La plupart de ces manuscrits sont du XIIe-XIIIe siècle, et leur reliure, très caractéristique, est uniforme : gros ais de bois, cuir épais […] A première vue, on croirait que la couvrure se compose de deux couches de cuir, celle contre le bois, mince, lisse, blanche et qui est collée avec de larges remplis à l’intérieur de l’ais. La seconde, en cuir épais, lisse (veau ou cerf), et qui est cousue à petits points au cuir blanc exactement sur le bord de l’ais […] quelques uns de ces volumes sont couverts en cuir ayant encore son poil ; ce cuir de couleur uniformément fauve, ne peut être du sanglier comme l’indique le catalogue de 1856. A mon avis c’est du cerf ou du chevreuil. C’est en tout cas une bête sauvage et ceci est intéressant : différent auteurs nous disent qu’en 774 Charlemagne donna une forêt au couvent de Saint-Denis pour lui permettre la chasse des cerfs et chevreuils qui devaient lui procurer les peaux nécessaires à la reliure de ses manuscrits. En l’an 800, il donne un droit de chasse dans le même but à l’abbaye de Saint-Bertin… (B. van Regemorter, « Les reliures des manuscrits de Clairmarais aux XIIe-XIIIe siècles », Scriptorium, 1, 1951, p. 99-100).

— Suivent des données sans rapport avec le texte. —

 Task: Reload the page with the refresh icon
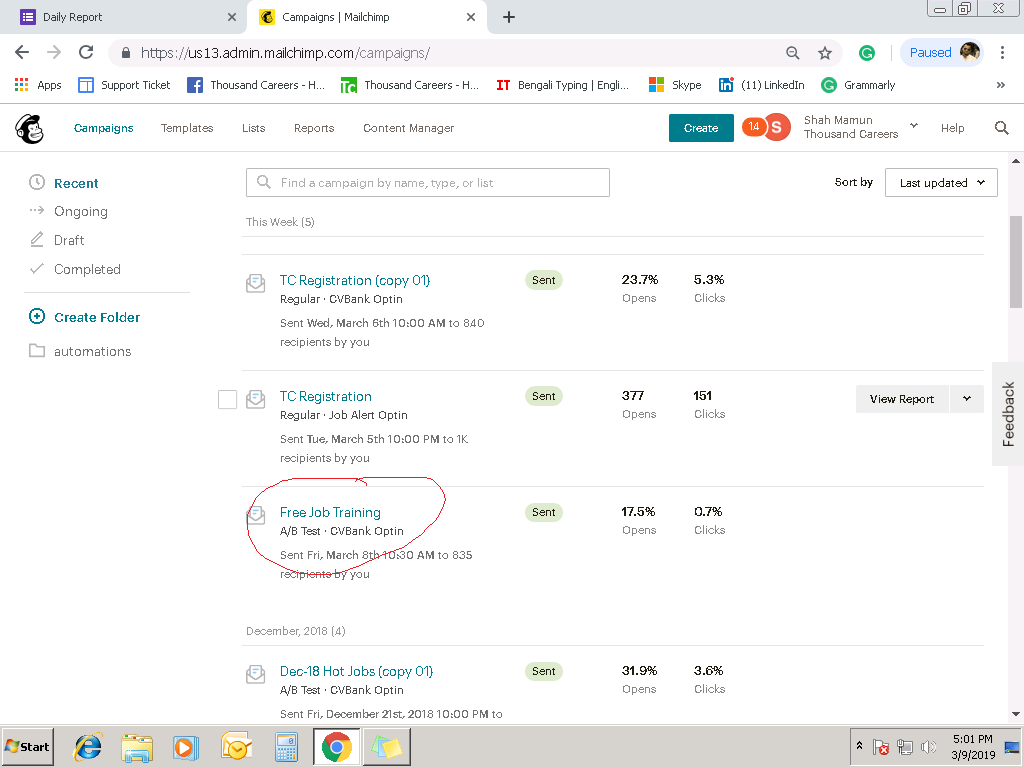[86, 53]
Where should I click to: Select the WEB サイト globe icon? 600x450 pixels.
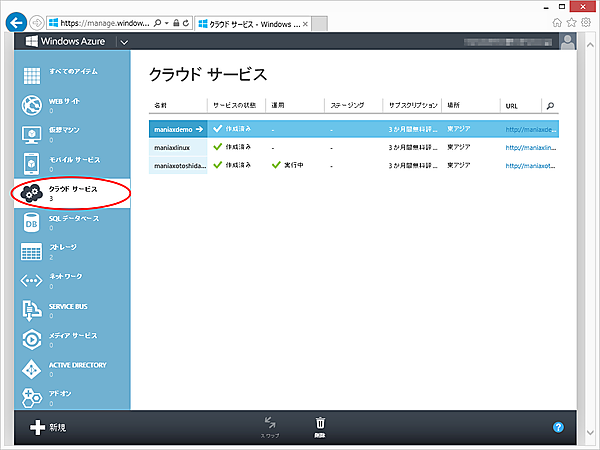[32, 105]
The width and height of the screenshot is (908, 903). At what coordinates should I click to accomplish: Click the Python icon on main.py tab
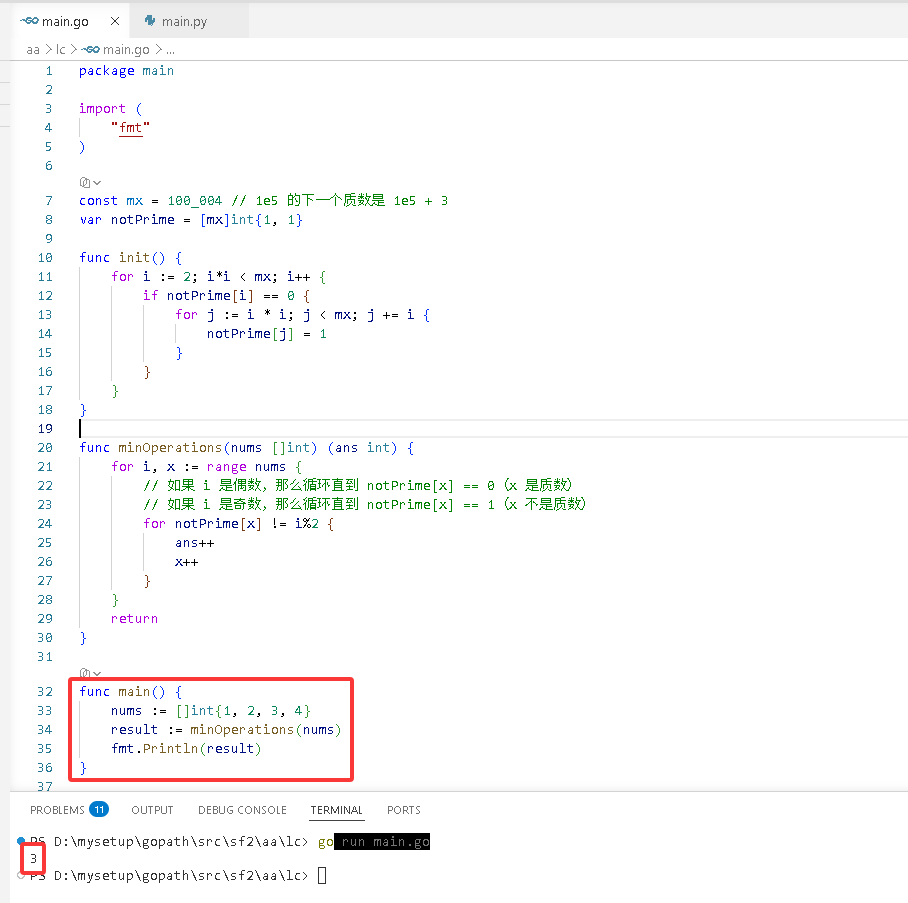tap(150, 21)
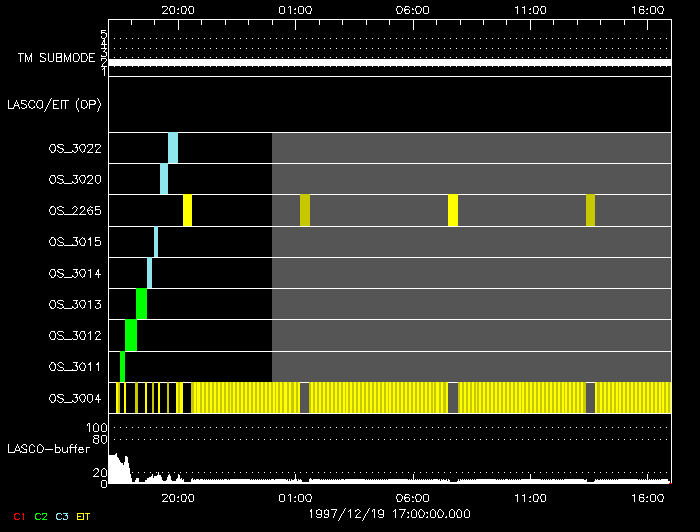The image size is (700, 532).
Task: Click the green block in the OS_3013 row
Action: click(x=142, y=303)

Intéressant en effet ! L’avis de notre érudit est cette fois étayé par une source bien connue des historiens du livre, qui la citent souvent lorsqu’il s’agit d’évoquer les témoignages les plus anciens relatifs à la fabrication du livre durant le haut Moyen Âge. Mais cette source acquière ici une légitimité d’autant plus grande qu’elle est géographiquement voisine du lieu de provenance de nos manuscrits. L’Abbaye de Saint-Bertin est en effet située à moins de 5 km de Notre-Dame de Clairmarais. On comprend alors la proposition de van Regemorter d’identifier la peau de ces couvrures à du cervidé, en vertu de la charte octroyée par Charlemagne à l’abbaye de Saint-Bertin en l’an 794, et dont une copie nous est conservée dans le grand cartulaire du l’abbaye copié au XVIIIe siècle par dom de Witte :

Ut ac nostra indulgentia in eorum proprias silvas licentiam haberent eorum homines venationem execere, …unde fratres consolationem habere possint, tam ad volumina librorum tegenda quamque, et manicias et ad zonas faciendas…

…et par notre indulgence, ils ont licence de laisser leurs hommes chasser dans leurs bois pour le confort des frères, tant pour les reliures de leurs livres, que pour la fabrication de gants et de ceintures…

 


Des bienfaits de la collaboration scientifique

Nous aurions pu nous satisfaire de cette quasi certitude, mais la curiosité fut plus forte et nous donna envie d’essayer d’en savoir un peu plus en passant par d’autres voies d’investigation de l’historiographie et le dépouillement des sources.

Il fut donc proposé de contacter monsieur Jacques Cuisin, responsable de la plateforme de préparation et restauration, à la direction des collections du Muséum national d’Histoire naturelle, pour demander une analyse d’un microéchantillon de poils. Quatre pochettes furent envoyée, contenant chacune trois ou quatre poils aussi longs que possibles, prélevés sur cinq des dix reliures pileuses, en prenant soin de ne pas mutiler outre-mesure les volumes concernés.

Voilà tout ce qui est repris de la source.